In the last 18 months, both Susie Ma’am and I attended our 25thbusiness school reunions.
We found both delightful and encouraging. Gone was any competitive posturing of previous reunions. Our 5thand 10threunions seemed full of discussions of careers. We all seemed focused on convincing each other (and ourselves) that we were “successful” in our jobs.
The 20thwas less about career competition, but had an element of parental competition. We heard many parents explaining that their children were geniuses or future Olympians. [Note: I have had a parent explain to me that her 8 year-old son understood “string theory”, a highly complicated theory from particle physics. Even people who understand string theory (and there are just a few thousand in the world) are not sure they really understand it. I am sure you are not surprised that the 2ndgrader did not, in fact, understand string theory or any other theory of quantum physics.]
But at the 25threunions, virtually everyone seemed to be in a comfortable place – generous of spirit and self-effacing. We all joked that our parental certainty eroded as our children became teenagers and – well – acted like teenagers. There is nothing like raising children to semi-adulthood to humble you. We also realized that our relationships were more important than our jobs.

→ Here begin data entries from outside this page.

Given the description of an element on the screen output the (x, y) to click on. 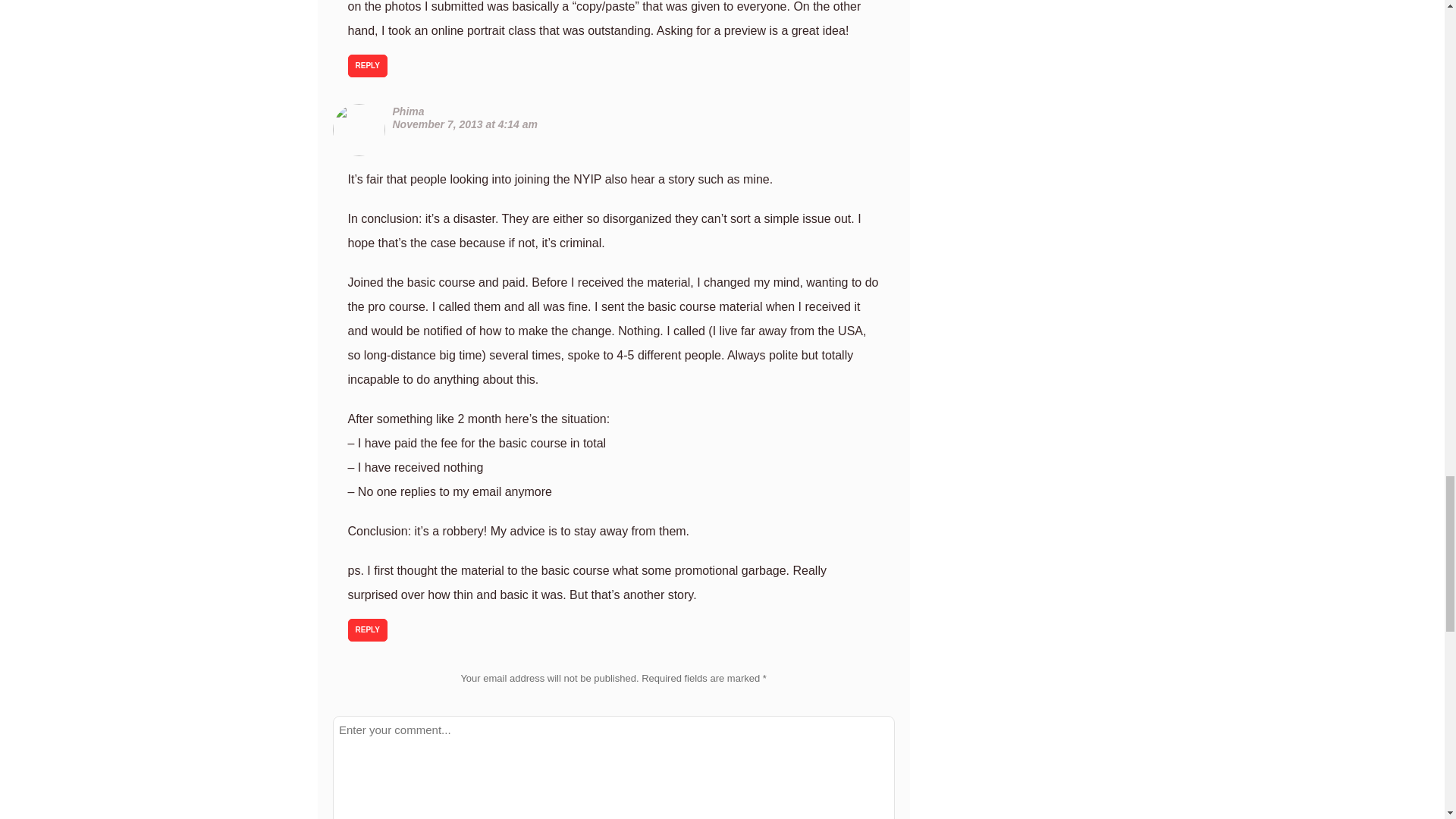
REPLY (367, 65)
November 7, 2013 at 4:14 am (465, 123)
REPLY (367, 630)
Given the description of an element on the screen output the (x, y) to click on. 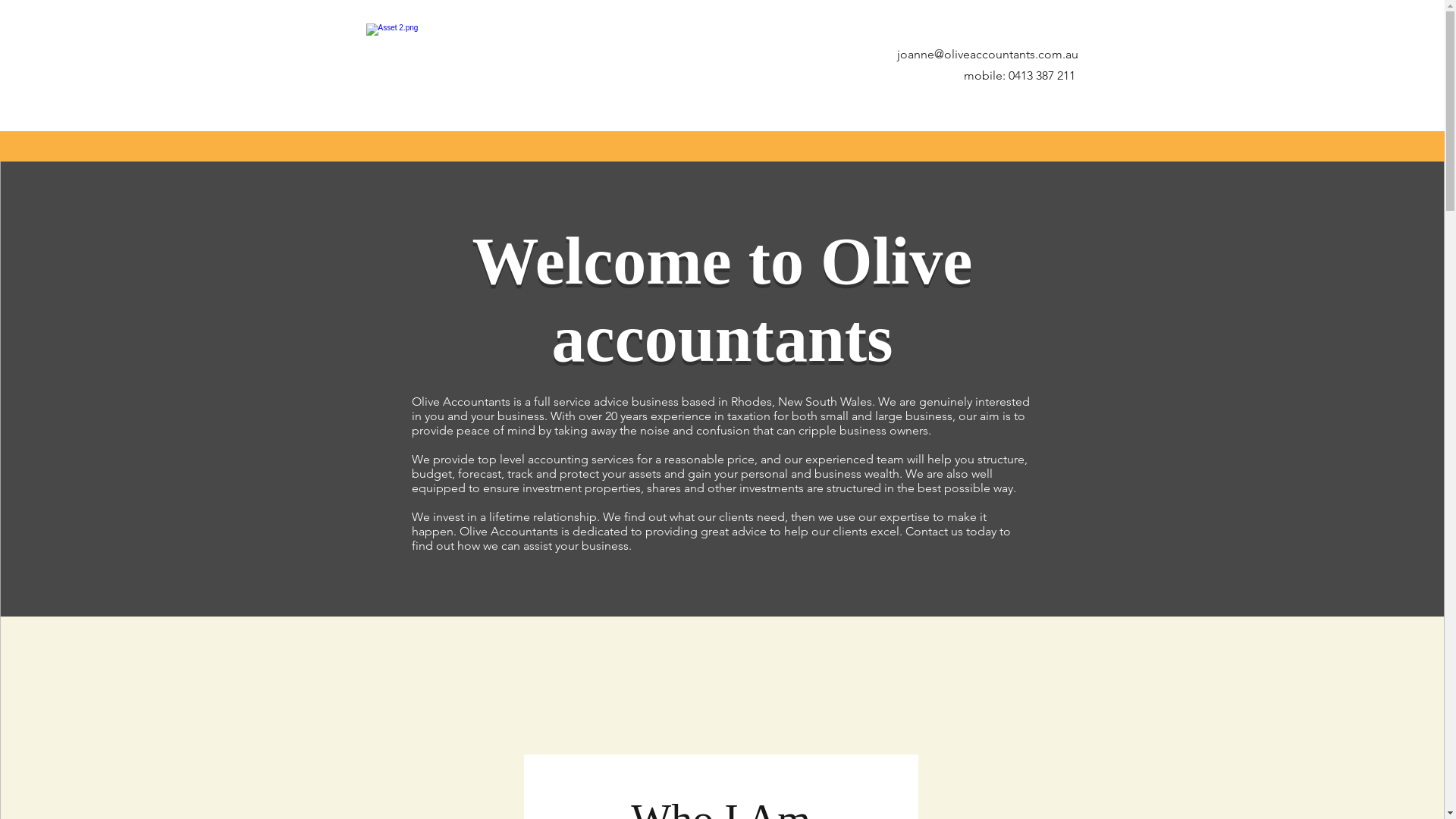
joanne@oliveaccountants.com.au Element type: text (986, 54)
Given the description of an element on the screen output the (x, y) to click on. 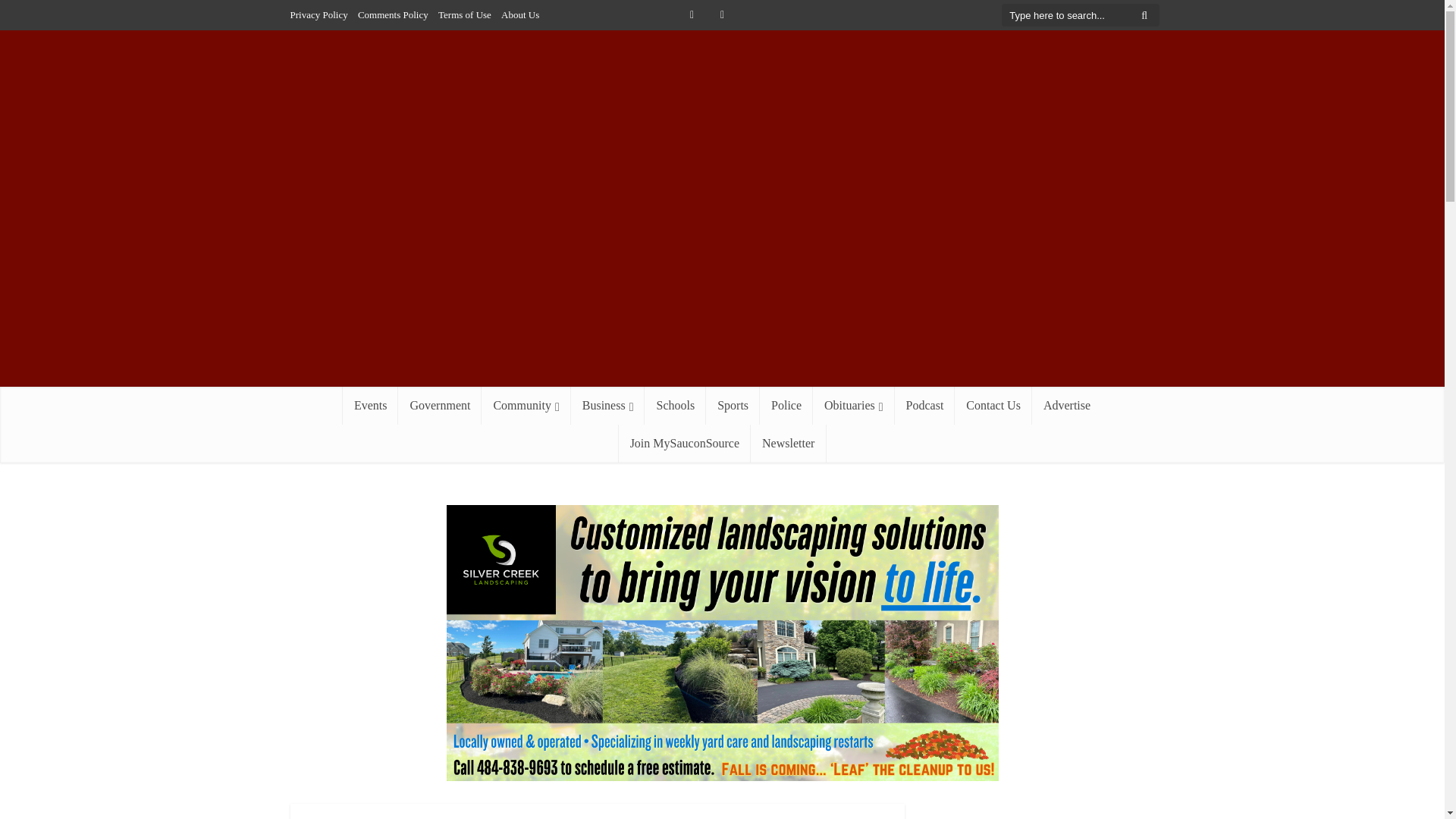
Privacy Policy (318, 14)
Advertise (1067, 405)
Government (439, 405)
Terms of Use (465, 14)
Obituaries (853, 405)
Sports (733, 405)
Business (607, 405)
Type here to search... (1079, 15)
Newsletter (788, 443)
Join MySauconSource (684, 443)
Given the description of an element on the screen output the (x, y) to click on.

This maturation and positivity was the top aspect of these gatherings. There was one other impression that we came away with:
We have a weird job. As people talked about their normal jobs (that seem to involve words like “desks”, “weekends” and “adults”), we felt a tad like people who play-act at working. One of our friends asked us to describe a normal day in the summer.
We have a standard reply, “Each day is kinda similar. I wake up at 7AM and then it changes.”
So let me share some specifics from today. Susie Ma’am and I started this one unusually. We let Dodger Ma’am (the camp basset hound) outside early when we woke. We were up about an hour before the rest of camp. She started to bark oddly. The two of us, still in our morning robes, went outside to discover that two bunnies from the petting zoo were loose. We had to chase them.
By the way, bunnies are really fast.
So we began the day as rabbit wranglers. [Note: there are no photos of this fiasco, which is a bit of a shame. We were not particularly graceful or good at it.]
Over the course of the day, we were also washed pee-sheets (if a camper has an accident, we do not want other campers to know – so the counselors quietly remove the sheets and we wash them in our house), served a meal in the Fillin’ Station (I like to try to learn names while serving breakfast), refilled a slushy machine 4 times, talked with several parents, held a Leadership meeting and hosted 8 cabins (4 each) in our home for Friendship Games/Man Cave.
Please allow me to explain this last item. It will also help you understand why we are part-time slushy experts.
Susie Ma’am and I realized years ago that we were not getting enough hangout time with campers. We knew who was homesick or who twisted an ankle, but we got very little time to just have fun.
The answer was Friendship Games (for the girls, hosted by Susie Ma’am) and Man Cave (for the guys, hosted by me). In each case, a cabin comes to our home for a slushy, snacks and playful talk. These cabin meetings last an hour and are one of the highlights of every session for us as much as the campers. The feature photo and this one are from two such gatherings.
To round out the day, we can also add amateur blog writer, photographer, song leader and meeting facilitator to our list.
In the last week, we have also needed to be meteorologists, town criers, song leaders and the subject of multiple jokes.
I hope you do not think we are complaining. Instead, I simply want to share a tad bit about how odd life can be at camp.